Really cool stuff indeed. What is interesting, at least to me, is that the SDK provides so many wonderful capabilities, some of which, on their own, don’t seem useful. But, like Unix commands, if you chain them together, they become very powerful.

The three points above, by themselves, are not very exciting. But it’s the combination of asking for location updates, specifying a notifiable location event, and then acting on the notification by prompting the user in some way that makes geofencing a compelling feature in the right situations.

Have you used geofencing? What was your experience with it? Let me know in the comments.

Posted in: iDevBlogADay


  1. I wrote an app to keep track of time at a location. I use it to track time to bill clients, and keep up with how often I go to the gym.

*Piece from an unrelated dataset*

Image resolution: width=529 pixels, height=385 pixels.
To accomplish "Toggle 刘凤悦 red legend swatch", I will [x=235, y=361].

    Having supported the app for a while.. there are a few gotchas. It requires iOs5, but it doesn’t work on iPhone 3’s. You need an iPhone 4 or 4s. It also works much better with wifi enabled… because it’s largely using it’s crowd sourced database of wifi signals to determine your location instead of the gps, which drains your battery.

  2. David says:


    Great post, but I was wondering what would be the difference in behaviour if in the info.plist it was missing “Required device capabilities”. Im developing a location app that runs in the background and besides some battery problems it did wake up the app while in background due to locations changes.
    Was it using the GPS instead of “Location Services” even though I didnt set any accuracy or distanceFilter?


  3. Hawk iMedia says:

    The “Required Device Capabilities” setting lets you identify, for the App Store really, what minimum requirements your app needs to function properly. This is so people don’t (or can’t) download it if it won’t work on their device.

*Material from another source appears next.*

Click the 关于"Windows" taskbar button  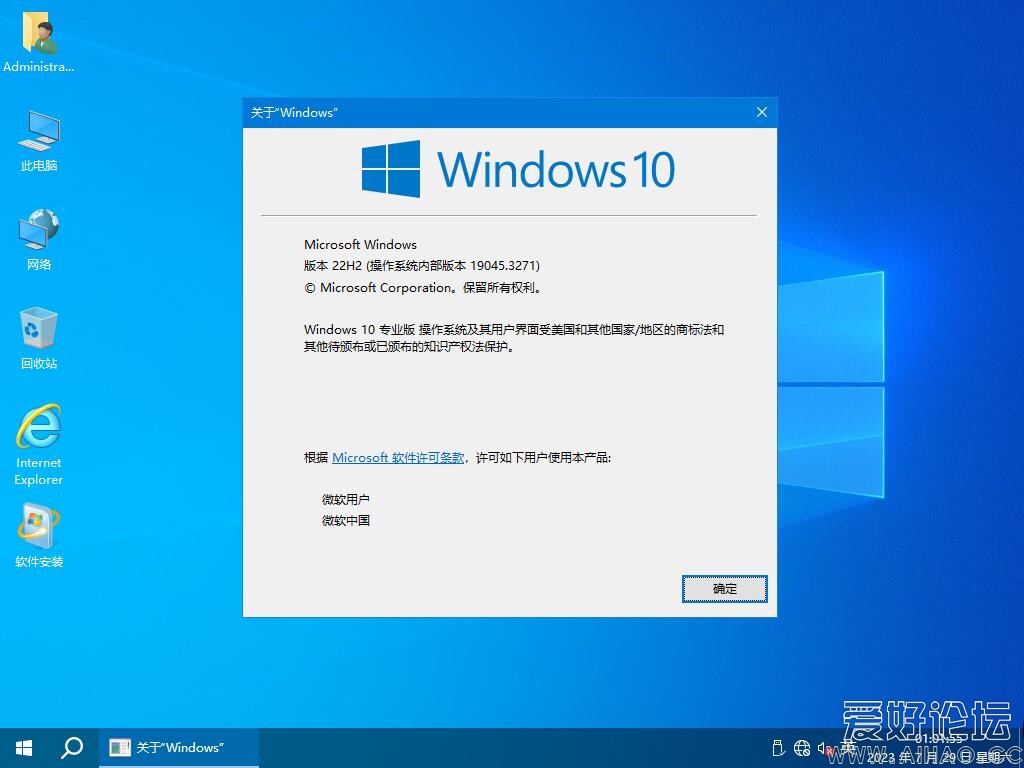click(179, 748)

    So I guess strictly speaking, you don’t need it, but it’s the right thing to include if you are using location services, and it apparently imparts some wisdom to iOS about the kind of location information your app wants. If you use gps here, you are indicating both that the device needs to have GPS capability and that your app needs that kind of fine-grained accuracy. Using location-services however says that less accurate location information is OK (e.g. from WiFi and cellular network examination). In the end, its the GPS accuracy that comes at the cost of battery drain. It may very well be the case that if you do not include one of these settings, you get gps by default (if available).

    I believe that any accuracy or distance filter you set in your app has no bearing on what is reported to the app while it is in the background, which supports the idea that location-services yields less accurate information and gps yields more accurate information “automatically”.

  4. James Trigg says:

    You’re a life saver. Why can’t apple docs be like this?